Alfred Sant MEP Monday, 30 January 2023, 08:00 Last update: about 3 months ago

Though some people are sceptical about this (or make believe they are), the truth is that a government with a left wing orientation remains tagged with the label of being descended from some lesser god. What it does less than well is relentlessly criticised by the media and representatives of civil society. What it does well gets ignored or gets run down.

By contrast, with a government of the right, what it does “well” is praised and given full importance. What it does badly is sidelined if not excused. True, in recent years the so-called independent media have toughened their stance towards the PN in Opposiiton... perhaps because it was in that position.


However the rule that what a left wing government does right is given no credit has not changed at all. So, the achievements of a Labour administration are afforded restricted salience.

Old habits die hard. Or are we waiting for the time when the pendulum swings back and the right comes back with a vengeance?



It could be a wrong impression.
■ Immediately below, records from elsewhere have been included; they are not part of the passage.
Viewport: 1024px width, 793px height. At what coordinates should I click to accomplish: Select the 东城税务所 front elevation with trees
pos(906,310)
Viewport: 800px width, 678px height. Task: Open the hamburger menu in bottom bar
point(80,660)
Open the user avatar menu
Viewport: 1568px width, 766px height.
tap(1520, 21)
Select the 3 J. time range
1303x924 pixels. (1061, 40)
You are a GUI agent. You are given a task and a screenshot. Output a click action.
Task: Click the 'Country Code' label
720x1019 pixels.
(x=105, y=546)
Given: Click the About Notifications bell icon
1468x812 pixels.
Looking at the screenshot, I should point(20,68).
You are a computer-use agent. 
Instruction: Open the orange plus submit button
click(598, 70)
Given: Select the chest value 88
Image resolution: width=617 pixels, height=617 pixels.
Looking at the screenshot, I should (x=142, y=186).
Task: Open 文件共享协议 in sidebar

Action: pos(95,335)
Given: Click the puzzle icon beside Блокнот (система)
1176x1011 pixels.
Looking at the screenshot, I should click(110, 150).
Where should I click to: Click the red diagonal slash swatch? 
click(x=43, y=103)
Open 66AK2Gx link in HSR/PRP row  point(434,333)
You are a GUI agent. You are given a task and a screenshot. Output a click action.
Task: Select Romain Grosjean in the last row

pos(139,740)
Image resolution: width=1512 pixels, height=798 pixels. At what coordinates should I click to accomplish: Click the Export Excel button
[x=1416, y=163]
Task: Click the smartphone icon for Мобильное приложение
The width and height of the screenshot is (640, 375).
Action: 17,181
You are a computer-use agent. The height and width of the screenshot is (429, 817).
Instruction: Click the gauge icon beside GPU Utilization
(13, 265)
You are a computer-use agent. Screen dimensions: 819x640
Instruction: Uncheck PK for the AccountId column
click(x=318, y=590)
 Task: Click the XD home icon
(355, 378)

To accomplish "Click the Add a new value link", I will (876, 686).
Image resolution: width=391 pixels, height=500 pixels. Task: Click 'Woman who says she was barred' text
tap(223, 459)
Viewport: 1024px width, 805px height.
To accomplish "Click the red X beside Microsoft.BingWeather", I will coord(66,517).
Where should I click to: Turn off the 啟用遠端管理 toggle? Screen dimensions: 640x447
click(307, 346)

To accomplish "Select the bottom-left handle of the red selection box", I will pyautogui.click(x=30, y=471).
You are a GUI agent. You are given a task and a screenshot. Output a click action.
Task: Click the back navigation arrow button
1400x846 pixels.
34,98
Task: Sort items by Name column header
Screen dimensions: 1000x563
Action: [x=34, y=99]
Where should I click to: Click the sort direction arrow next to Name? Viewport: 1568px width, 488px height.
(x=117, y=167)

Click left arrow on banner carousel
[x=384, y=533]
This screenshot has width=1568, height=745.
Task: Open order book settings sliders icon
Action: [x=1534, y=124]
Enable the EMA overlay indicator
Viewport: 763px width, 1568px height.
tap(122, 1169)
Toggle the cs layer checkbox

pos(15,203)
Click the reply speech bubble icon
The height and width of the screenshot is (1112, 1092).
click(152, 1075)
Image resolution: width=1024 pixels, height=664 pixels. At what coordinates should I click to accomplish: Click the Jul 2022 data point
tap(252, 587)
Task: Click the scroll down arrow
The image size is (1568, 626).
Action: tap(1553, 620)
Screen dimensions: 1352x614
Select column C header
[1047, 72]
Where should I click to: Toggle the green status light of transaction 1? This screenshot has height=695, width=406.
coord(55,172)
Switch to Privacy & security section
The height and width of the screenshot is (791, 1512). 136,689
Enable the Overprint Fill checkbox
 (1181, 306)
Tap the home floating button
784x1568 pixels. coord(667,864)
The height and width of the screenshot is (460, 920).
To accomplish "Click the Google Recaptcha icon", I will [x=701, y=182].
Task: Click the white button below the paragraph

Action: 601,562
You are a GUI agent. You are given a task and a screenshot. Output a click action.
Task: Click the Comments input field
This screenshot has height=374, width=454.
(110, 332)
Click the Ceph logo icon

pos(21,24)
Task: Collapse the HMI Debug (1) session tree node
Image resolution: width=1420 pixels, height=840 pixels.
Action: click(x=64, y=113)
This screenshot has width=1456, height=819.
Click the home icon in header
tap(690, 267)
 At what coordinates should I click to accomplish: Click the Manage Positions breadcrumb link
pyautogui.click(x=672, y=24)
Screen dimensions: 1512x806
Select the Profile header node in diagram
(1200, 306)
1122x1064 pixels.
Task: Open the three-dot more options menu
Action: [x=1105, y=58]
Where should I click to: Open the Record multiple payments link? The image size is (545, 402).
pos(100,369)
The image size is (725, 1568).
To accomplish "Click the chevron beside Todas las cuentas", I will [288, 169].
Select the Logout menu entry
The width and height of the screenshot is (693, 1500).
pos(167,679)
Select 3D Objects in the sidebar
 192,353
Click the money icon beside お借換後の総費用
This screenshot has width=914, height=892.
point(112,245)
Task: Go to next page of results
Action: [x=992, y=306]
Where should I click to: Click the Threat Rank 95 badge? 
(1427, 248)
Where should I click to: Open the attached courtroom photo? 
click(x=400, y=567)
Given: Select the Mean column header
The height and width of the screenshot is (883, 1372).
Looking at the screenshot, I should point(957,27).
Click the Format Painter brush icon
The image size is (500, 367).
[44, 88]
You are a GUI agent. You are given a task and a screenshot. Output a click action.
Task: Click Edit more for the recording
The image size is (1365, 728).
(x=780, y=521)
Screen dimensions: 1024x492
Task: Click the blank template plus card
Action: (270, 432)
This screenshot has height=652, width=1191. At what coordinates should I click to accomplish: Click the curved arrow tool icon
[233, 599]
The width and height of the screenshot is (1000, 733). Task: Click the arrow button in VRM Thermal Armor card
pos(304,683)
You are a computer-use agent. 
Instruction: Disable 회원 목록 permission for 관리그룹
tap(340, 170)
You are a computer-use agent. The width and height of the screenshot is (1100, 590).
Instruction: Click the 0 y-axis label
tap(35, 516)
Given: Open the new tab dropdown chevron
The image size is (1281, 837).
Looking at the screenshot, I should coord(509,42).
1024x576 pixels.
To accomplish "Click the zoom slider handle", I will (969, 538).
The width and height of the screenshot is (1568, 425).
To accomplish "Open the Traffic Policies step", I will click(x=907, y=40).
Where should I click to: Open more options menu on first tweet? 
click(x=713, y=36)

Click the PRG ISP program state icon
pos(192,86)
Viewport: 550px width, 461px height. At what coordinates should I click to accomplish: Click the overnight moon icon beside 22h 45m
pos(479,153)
In the accidents, sometimes murders, in streets, at places of work mostly construction sites, in homes, the victims for the larger part, especially women, seem to be members of the foreign community living here; this has now reached almost a fourth of the total population.

Meanwhile, both among Maltese as well as (or so it appears) foreigners who live in our midst, the feeling is that the Maltese islands provide an environment where one can live securely. Violence and crime against property are relatively limited compared to other places. The Maltese as a people are generous and welcoming.

Is this a correct perspective? Or does it refer to other times, other days?

We all believe in the deep generosity of the Maltese people as shown during the marathons which are frequently held to collect funds for “charity”. How then can we believe that there is some urge to hurt and kill those who come to live here?



I imagine that Ms Roberta Metsola was well aware that something like this was bound to happen – namely that her conduct as the European Parliament President would be placed under strong scrutiny. Surely however she could not have expected that Qatargate would emerge. Nobody did, though the ways by which the EP operates clearly open crannies through which such scandals can take root.

When considering what Metsola has been facing, the temptation arises to indulge in schadenfreude, as the Germans call the joy one feels at somebody else’s discomfort. Not least when the person concerned has for years – along with her party – enjoyed highlighting what she presented as sins of the Maltese government that she opposed.

Now, there are some who have been highlighting faux pas for which the current President of the EP is allegedly responsible. Schadenfreude leaves me completely cold also in this case, but I have to admit I could understand what gives rise to it.